Vu les incidences catastrophique pour notre pays, sa démocratie directe, le bien de nos concitoyens, les dommages que cela causera aux cantons, il est indispensable de se poser la question :

 

L’actuel Conseil d’Etat , dont le mandat échoit en novembre de cette année a t’il la légitimité pour formuler une réponse à cette procédure ?

 

L’UDC ne le pense pas et notre actuelle députation au Grand-Conseil interviendra en ce sens.

Le Conseil Fédéral n’écoute plus les citoyens de notre pays. Cette citation d’André Malraux lui va à ravir :

 

« Le mépris des hommes est fréquent chez les politiques, mais confidentiel. »

 

Pour mieux saisir la finalité des enjeux le communiqué de ce jour de l’UDC suisse est joint ci-dessous.

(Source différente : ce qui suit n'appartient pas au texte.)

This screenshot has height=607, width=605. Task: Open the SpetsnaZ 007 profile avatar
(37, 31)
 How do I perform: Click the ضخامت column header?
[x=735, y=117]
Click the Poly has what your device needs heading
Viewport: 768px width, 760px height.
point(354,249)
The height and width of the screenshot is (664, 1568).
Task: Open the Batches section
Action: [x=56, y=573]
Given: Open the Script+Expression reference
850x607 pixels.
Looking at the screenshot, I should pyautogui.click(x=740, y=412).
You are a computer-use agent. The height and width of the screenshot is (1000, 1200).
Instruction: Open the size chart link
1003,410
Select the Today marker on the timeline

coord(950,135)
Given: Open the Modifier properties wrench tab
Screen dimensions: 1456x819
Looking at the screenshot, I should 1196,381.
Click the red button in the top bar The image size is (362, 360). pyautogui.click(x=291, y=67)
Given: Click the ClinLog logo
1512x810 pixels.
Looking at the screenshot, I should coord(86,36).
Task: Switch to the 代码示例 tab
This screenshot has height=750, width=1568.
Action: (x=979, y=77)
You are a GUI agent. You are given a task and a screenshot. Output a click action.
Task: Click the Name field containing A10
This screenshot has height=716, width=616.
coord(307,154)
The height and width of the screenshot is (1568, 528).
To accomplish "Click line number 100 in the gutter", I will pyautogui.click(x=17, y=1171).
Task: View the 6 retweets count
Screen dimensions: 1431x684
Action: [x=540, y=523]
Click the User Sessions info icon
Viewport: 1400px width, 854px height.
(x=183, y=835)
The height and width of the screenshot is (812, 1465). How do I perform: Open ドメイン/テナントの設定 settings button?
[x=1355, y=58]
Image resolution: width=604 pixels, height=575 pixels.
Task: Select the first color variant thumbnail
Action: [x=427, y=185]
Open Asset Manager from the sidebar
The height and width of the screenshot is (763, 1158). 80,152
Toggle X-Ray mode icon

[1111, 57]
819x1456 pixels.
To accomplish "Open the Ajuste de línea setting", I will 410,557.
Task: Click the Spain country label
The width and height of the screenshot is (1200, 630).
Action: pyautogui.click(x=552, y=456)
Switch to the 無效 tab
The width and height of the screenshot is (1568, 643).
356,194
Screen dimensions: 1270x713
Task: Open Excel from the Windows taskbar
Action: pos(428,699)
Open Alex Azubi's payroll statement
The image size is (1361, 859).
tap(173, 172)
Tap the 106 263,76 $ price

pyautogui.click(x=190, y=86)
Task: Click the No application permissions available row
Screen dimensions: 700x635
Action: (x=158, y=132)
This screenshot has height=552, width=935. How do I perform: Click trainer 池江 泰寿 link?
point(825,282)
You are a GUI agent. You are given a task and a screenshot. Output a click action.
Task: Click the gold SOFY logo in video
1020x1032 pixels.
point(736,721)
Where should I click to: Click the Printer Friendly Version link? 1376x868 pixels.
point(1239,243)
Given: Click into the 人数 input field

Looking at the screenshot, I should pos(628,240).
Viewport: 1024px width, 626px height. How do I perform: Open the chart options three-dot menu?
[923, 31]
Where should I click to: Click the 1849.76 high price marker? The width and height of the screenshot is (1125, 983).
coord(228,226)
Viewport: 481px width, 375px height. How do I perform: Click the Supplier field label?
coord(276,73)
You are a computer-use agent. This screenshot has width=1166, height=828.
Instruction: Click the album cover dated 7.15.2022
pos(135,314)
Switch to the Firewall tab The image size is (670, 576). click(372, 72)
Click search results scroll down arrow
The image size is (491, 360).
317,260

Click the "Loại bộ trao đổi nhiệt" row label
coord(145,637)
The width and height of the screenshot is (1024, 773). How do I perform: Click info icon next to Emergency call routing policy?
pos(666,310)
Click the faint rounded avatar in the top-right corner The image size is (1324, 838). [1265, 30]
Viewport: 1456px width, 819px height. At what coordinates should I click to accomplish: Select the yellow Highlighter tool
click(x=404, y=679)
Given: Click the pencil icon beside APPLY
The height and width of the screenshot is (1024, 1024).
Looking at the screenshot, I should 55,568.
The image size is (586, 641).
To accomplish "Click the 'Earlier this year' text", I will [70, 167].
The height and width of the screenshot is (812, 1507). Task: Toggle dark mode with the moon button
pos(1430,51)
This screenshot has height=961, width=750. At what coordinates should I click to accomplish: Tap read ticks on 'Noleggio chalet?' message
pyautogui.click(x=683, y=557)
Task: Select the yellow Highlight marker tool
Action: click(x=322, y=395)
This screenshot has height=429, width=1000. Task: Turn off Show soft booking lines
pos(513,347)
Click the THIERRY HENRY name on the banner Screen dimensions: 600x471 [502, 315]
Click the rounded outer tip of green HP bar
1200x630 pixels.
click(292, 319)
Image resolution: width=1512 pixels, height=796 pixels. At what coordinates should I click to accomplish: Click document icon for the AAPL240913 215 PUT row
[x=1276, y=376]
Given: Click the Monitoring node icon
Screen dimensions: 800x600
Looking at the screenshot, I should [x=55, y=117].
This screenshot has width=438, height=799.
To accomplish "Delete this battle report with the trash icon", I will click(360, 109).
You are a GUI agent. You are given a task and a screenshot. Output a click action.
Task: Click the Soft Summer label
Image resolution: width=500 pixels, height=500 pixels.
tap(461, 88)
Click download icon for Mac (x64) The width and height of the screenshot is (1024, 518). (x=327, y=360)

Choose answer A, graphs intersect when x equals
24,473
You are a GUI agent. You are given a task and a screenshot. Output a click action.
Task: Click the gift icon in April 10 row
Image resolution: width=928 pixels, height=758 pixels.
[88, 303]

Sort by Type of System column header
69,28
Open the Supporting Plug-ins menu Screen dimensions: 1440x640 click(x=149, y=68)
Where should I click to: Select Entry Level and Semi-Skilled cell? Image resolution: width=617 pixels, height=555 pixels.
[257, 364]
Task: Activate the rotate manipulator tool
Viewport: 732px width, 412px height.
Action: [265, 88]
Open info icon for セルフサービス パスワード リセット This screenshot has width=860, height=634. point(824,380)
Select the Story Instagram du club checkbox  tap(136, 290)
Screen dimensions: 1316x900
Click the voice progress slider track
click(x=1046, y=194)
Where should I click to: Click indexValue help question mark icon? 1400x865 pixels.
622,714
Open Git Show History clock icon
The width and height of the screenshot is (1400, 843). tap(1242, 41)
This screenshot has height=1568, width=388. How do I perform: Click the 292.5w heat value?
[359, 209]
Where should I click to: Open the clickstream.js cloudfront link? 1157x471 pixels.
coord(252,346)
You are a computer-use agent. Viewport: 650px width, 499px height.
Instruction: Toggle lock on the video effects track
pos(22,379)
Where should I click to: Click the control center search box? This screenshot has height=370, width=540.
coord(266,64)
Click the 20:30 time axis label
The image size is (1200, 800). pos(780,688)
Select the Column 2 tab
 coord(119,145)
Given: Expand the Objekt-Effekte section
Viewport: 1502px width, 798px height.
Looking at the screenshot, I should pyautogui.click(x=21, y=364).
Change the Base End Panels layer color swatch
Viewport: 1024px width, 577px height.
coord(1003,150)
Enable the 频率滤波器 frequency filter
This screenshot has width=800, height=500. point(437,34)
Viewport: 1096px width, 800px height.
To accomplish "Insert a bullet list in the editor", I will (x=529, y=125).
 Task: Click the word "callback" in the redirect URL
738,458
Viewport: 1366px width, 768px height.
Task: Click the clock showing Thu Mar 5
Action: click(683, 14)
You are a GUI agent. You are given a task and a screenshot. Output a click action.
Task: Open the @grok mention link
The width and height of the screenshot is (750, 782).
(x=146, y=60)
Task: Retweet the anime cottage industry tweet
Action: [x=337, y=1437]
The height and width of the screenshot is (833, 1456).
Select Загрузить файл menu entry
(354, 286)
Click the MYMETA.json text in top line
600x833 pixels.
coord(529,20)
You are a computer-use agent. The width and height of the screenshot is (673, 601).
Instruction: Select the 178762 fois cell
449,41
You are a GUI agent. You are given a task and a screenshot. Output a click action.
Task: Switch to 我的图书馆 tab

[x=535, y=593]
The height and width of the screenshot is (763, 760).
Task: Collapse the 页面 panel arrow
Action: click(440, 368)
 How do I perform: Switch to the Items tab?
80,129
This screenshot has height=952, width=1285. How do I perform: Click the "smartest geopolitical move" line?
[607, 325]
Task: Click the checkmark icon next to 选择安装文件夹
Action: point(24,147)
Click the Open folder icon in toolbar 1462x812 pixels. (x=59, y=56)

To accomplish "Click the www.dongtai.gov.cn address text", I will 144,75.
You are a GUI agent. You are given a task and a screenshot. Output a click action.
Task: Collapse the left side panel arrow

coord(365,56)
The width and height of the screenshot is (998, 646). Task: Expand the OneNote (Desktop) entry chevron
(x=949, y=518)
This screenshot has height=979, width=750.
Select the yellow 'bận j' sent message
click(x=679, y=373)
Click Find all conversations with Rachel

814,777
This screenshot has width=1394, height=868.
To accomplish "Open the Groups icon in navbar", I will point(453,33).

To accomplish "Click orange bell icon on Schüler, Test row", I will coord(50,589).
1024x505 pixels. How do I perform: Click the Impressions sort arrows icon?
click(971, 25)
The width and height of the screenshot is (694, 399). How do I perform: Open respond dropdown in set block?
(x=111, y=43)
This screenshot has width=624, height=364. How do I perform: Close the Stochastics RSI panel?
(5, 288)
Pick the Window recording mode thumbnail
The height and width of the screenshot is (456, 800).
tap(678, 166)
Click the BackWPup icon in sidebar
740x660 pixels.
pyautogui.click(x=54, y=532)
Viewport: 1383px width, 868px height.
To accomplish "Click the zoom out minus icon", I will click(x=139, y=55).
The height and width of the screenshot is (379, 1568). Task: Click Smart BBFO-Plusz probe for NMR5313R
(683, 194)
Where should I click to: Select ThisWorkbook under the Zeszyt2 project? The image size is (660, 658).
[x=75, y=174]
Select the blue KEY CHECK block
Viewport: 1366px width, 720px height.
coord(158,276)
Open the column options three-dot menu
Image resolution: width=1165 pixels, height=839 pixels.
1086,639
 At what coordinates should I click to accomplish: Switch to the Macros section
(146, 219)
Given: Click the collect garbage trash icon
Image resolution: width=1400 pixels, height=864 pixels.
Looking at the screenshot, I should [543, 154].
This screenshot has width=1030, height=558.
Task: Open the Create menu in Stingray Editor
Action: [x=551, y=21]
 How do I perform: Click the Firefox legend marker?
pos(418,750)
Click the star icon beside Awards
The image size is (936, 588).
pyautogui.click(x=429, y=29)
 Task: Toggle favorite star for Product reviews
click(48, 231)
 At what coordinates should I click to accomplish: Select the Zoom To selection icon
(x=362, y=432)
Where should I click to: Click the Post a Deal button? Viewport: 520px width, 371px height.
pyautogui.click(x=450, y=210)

L'UDC rejette avec détermination le mandat de négociation pour un rattachement institutionnel de la Suisse à l'UE que le Conseil fédéral a mis en consultation aujourd'hui. Le Conseil fédéral cherche à pousser la Suisse dans l'UE et il lance cette procédure par la reprise dynamique du droit UE et la soumission de la Suisse à la juridiction UE. Pour atteindre cet objectif, le gouvernement n'hésite pas à conclure avec Bruxelles un traité colonial qui fera de la Suisse un satellite de Bruxelles. Le pas suivant sera l'adhésion définitive à l'UE. Or, la Suisse n'a pas besoin d'un rattachement institutionnel à l'UE.

 

Le projet de mandat de négociation mis en consultation aujourd'hui par le Conseil fédéral vise la reprise dynamique du droit UE dans tous les domaines importants, la soumission de la Suisse à des juges étrangers ainsi qu'une restriction massive de la souveraineté et de la démocratie. En fin de compte, il n'est pas important de savoir si la Suisse se soumet à la juridiction de la Cour européenne de justice comme l'envisage le Conseil fédéral ou à la juridiction de l'EEE comme le suggèrent quelques professeurs de droit désintéressés à leur patrie. Dans un cas, l'UE devient dans les faits l'instance judiciaire suprême de la Suisse, dans l'autre cas, elle choisit la voie de l'EEE que le peuple suisse à rejeté et qui, selon le Conseil fédéral, ne serait qu'une étape vers l'adhésion à l'UE. Les deux voies sont inacceptables pour un Etat indépendant. La Suisse n'a absolument pas besoin d'un rattachement institutionnel à l'UE. Bien au contraire, elle doit sa liberté et sa bonne situation économique à la conception indépendante de son Etat, principe que le Conseil fédéral cherche à détruire par sa procédure.

 

Si la Suisse conclut un traité avec l'UE selon le mandat de négociation mis en consultation aujourd'hui, elle entame une adhésion en cachette à l'UE et perdra son indépendance. Selon l'avis de droit qu'il a demandé au professeur Thürer, le Conseil fédéral veut même atteindre cet objectif sans consulter le peuple. L'UDC se battra avec tous les moyens à sa disposition contre ce développement désastreux pour la Suisse.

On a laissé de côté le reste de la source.